ACTIVITY:
Every entry must be echoed exactly.

[Entries taken from a collection]

##########

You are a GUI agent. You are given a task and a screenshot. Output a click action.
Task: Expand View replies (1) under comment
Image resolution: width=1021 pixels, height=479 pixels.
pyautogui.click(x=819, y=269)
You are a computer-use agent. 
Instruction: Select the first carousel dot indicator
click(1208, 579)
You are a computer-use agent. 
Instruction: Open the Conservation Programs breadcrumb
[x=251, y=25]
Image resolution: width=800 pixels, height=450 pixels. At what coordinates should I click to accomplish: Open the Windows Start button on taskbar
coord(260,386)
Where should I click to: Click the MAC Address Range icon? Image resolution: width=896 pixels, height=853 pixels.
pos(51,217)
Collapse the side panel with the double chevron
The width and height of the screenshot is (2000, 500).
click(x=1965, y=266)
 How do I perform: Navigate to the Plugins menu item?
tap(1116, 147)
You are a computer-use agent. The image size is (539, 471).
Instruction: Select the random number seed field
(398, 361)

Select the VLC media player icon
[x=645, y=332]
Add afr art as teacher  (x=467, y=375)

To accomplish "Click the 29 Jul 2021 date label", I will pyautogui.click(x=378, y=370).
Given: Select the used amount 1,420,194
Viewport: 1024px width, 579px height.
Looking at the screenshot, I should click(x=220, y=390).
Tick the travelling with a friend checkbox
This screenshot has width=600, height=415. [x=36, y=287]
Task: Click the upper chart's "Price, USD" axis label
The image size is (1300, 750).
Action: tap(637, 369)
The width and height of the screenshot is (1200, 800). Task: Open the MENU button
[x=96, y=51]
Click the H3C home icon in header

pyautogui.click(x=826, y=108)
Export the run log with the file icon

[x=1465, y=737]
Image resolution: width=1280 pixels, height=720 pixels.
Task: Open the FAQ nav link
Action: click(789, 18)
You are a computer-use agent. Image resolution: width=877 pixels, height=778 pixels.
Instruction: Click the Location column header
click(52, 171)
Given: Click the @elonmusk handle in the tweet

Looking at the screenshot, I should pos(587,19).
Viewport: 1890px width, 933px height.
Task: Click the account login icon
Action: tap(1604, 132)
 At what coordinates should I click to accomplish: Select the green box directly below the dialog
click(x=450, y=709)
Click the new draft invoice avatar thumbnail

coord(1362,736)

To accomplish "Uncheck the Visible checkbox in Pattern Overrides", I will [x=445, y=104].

##########

WORKED SOLUTION:
You are a GUI agent. You are given a task and a screenshot. Output a click action.
Task: Expand View replies (1) under comment
Image resolution: width=1021 pixels, height=479 pixels.
pyautogui.click(x=819, y=269)
You are a computer-use agent. 
Instruction: Select the first carousel dot indicator
click(1208, 579)
You are a computer-use agent. 
Instruction: Open the Conservation Programs breadcrumb
[x=251, y=25]
Image resolution: width=800 pixels, height=450 pixels. At what coordinates should I click to accomplish: Open the Windows Start button on taskbar
coord(260,386)
Where should I click to: Click the MAC Address Range icon? Image resolution: width=896 pixels, height=853 pixels.
pos(51,217)
Collapse the side panel with the double chevron
The width and height of the screenshot is (2000, 500).
click(x=1965, y=266)
 How do I perform: Navigate to the Plugins menu item?
tap(1116, 147)
You are a computer-use agent. The image size is (539, 471).
Instruction: Select the random number seed field
(398, 361)

Select the VLC media player icon
[x=645, y=332]
Add afr art as teacher  (x=467, y=375)

To accomplish "Click the 29 Jul 2021 date label", I will pyautogui.click(x=378, y=370).
Given: Select the used amount 1,420,194
Viewport: 1024px width, 579px height.
Looking at the screenshot, I should click(x=220, y=390).
Tick the travelling with a friend checkbox
This screenshot has width=600, height=415. [x=36, y=287]
Task: Click the upper chart's "Price, USD" axis label
The image size is (1300, 750).
Action: tap(637, 369)
The width and height of the screenshot is (1200, 800). Task: Open the MENU button
[x=96, y=51]
Click the H3C home icon in header

pyautogui.click(x=826, y=108)
Export the run log with the file icon

[x=1465, y=737]
Image resolution: width=1280 pixels, height=720 pixels.
Task: Open the FAQ nav link
Action: click(789, 18)
You are a computer-use agent. Image resolution: width=877 pixels, height=778 pixels.
Instruction: Click the Location column header
click(52, 171)
Given: Click the @elonmusk handle in the tweet

Looking at the screenshot, I should pos(587,19).
Viewport: 1890px width, 933px height.
Task: Click the account login icon
Action: tap(1604, 132)
 At what coordinates should I click to accomplish: Select the green box directly below the dialog
click(x=450, y=709)
Click the new draft invoice avatar thumbnail

coord(1362,736)

To accomplish "Uncheck the Visible checkbox in Pattern Overrides", I will [x=445, y=104].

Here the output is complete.